Don Francsico (October 1, 1970) Page 5 Continuing...
Again I pointed in the direction of the signs. Pat was nodding her head in agreement. He took the lantern he had been carrying and pointed to the ground below:
"Aren't these your tracks? Look here." I looked and shook my head no. Look again. These have to be your prints. Here are the prints of you and your senora and here are the tracks of your dog." After that pronouncement, he was off again.
It was difficult to deny such irrefutable evidence because our present prints looked exactly like those he had just shown us. Soon we were in the arroyo; there was the bottle we left for a signpost but no beacon of light emanated from the flashlight. We turned off to our right, up the narrower path and sure enough, the car was not more than fifty yards ahead. The flashlight batteries had already burned out. He examined the submerged tires and started uttering a strange medley of imprecations and importuning: "Hija de puta. Hija de la chingada madre." He paused. “Virgen. Virgen santisisma!”
Don Francisco had sized up the situation. I was about to ask him if he thought we had any chance of extricating ourselves when he asked for the shovel. He motioned me to man the yaqui, so I dutifully dragged it over to the side of the car and sat down.
"The chains won't serve. We have to take them off. And there is too much air in your tires. We better let some of the air out." We did.

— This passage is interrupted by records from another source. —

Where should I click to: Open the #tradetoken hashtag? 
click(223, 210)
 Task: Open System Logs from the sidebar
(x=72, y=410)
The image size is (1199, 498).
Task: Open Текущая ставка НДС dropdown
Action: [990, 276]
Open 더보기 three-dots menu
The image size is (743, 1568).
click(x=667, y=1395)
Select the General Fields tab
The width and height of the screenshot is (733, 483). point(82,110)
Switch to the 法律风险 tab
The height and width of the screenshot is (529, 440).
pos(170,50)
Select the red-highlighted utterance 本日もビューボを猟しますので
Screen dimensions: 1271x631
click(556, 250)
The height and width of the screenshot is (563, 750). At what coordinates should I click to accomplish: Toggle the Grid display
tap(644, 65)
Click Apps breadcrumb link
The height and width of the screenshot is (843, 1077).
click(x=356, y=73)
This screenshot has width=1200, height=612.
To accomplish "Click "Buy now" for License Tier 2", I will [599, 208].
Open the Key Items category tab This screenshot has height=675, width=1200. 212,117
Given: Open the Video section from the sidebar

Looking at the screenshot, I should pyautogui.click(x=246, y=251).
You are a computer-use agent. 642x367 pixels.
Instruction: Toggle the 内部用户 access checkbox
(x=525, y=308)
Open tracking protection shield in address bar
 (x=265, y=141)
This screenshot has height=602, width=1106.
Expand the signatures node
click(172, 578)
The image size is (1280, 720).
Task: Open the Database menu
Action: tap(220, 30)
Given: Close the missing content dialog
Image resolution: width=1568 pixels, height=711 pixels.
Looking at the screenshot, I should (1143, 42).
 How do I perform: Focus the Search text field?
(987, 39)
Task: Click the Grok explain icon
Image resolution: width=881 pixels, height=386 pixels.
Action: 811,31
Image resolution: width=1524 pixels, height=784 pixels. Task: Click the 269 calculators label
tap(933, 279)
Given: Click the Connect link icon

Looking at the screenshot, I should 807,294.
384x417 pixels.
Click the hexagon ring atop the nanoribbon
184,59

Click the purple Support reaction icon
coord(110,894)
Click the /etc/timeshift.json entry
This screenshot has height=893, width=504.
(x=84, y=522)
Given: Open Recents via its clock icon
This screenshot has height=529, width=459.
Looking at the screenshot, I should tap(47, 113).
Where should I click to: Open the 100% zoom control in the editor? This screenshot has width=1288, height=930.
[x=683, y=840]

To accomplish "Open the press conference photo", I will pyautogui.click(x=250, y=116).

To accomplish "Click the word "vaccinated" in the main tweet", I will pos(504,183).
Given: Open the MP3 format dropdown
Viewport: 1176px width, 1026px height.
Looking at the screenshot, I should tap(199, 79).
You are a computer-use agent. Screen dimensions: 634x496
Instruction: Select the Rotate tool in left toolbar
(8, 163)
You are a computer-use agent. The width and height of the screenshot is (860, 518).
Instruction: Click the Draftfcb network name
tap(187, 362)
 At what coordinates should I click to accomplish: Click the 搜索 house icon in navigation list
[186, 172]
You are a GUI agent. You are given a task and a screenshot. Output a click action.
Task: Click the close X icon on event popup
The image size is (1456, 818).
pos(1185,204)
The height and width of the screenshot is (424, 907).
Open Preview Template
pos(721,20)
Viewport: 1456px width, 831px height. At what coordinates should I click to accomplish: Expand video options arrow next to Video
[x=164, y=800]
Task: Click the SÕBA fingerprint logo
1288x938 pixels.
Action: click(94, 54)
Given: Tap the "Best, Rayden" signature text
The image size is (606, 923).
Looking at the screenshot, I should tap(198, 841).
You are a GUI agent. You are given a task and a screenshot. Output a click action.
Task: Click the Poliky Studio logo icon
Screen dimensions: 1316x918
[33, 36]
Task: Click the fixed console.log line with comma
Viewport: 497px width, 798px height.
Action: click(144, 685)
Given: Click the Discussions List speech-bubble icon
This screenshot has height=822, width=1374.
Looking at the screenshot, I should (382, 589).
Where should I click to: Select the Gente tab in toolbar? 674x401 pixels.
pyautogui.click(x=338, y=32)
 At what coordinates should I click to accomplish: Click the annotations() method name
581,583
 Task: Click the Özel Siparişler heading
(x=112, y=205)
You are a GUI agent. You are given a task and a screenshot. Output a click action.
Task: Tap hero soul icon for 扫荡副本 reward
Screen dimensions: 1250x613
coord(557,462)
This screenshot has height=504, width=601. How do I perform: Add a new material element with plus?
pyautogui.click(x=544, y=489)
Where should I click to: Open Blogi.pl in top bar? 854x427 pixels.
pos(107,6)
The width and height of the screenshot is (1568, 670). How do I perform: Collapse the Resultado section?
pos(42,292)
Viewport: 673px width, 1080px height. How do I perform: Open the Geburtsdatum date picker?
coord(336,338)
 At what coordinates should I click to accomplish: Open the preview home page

"First we have to fill these holes so we can put the laminas underneath. You jack and I'll fill the holes."
Once again I found the seam of the chassis, fit the clamp on it and began to crank the jack. As I jacked, Francisco shoveled sand into the pits. Leaning on the long handle of the shovel, he actually lifted the car out of the hole. The sand fell down into the cavity and the cavities began to fill. At first I could not lift the wheel high enough for Francisco to push the lamina underneath because the holes were so deep; so he shoveled more sand around the wheel, lifting it and packing the sand down all in one continuous motion. Then he grabbed a hold of the long lamina, got down on his knees behind the back of the car and shoved as hard as he could the metal laminas underneath the tire. The tire resisted.
Whir. Whoomphh. Crunch. Whoomph.
The metal scraped along the sand and thudded into the rubber tire. The way he was whacking away at the tire I thought he was preparing a filet of rubber for dinner tonight. Surely, the tire would be sliced open before he got that lamina beneath. No, to be sure he was making headway and with a few more powerful shoves, the tire was resting halfway on the metal. He jumped up and ran to the other side. I knew my orders instinctively, wound down the jack handle and followed to the other side.